Más y más ataúdes iban llegando. En la funeraria La Costa, cerraron la calle desde Carrasquilla hasta IEFEMP porque se necesitaba espacio para acomodar a los dolientes; ataúd entraba y ataúd salía. La gente ya no diferenciaba cuál era su cajón, al punto de que ya no sabían a qué muerto lloraban:
Mientras unos lloraban muertos ajenos, por otro lado se armaban barullos reclamando los ataúdes:
"¡Ese es mi muerto!" Dijo uno de los dolientes.
"Mira, mira, ese es mío, lo reconozco porque tenía una cinta morada en los pies, ese ataúd color caoba lo hicimos en casa."
"¡Ese es mío, maldita sea, velaré donde lo lleven!"
Lamentos. Conforme pasaban las horas, aquellos que habían hecho una maratón de llanto empezaban a desmayarse; habían empezado con lágrimas tímidas, atadas con el mismo dolor que las hacía salir, y gradualmente mutaban en jadeos incontrolables y arroyos de agua salada que vagaban sobre rostros que no podían soportar el dolor de la amarga realidad.
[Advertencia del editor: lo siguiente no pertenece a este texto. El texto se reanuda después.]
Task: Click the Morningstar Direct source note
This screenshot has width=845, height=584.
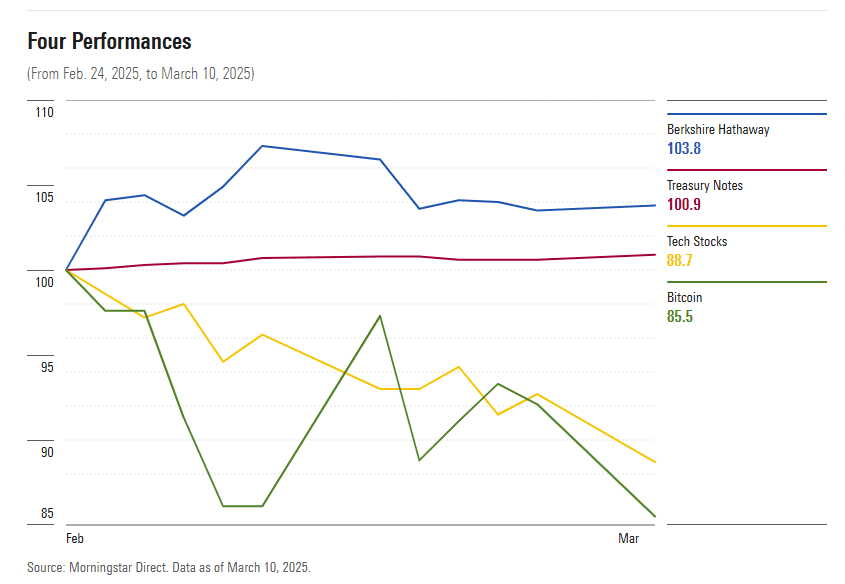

Gritos. Al caer la noche, cuando evacuaban los ataúdes, el ambiente se revivía; aquellos que una vez estaban cansados habían descansado, y su misión principal era recordar el dolor reviviendo la pesada atmósfera con gritos desorganizados, cada vez más y más fuertes.
Pero ¿quién era inocente y quién era culpable? Ese era el gran dilema. Habían nacido con una sentencia de muerte arraigada en la palabra pobreza, o lo que era lo mismo, Chocó.
Así estaba la ciudad durante tres meses; era la temporada de limpieza hasta que no quedara nadie en ese pueblo, los mataron a todos. Era cuestión de tiempo para que cada uno recibiera su bala.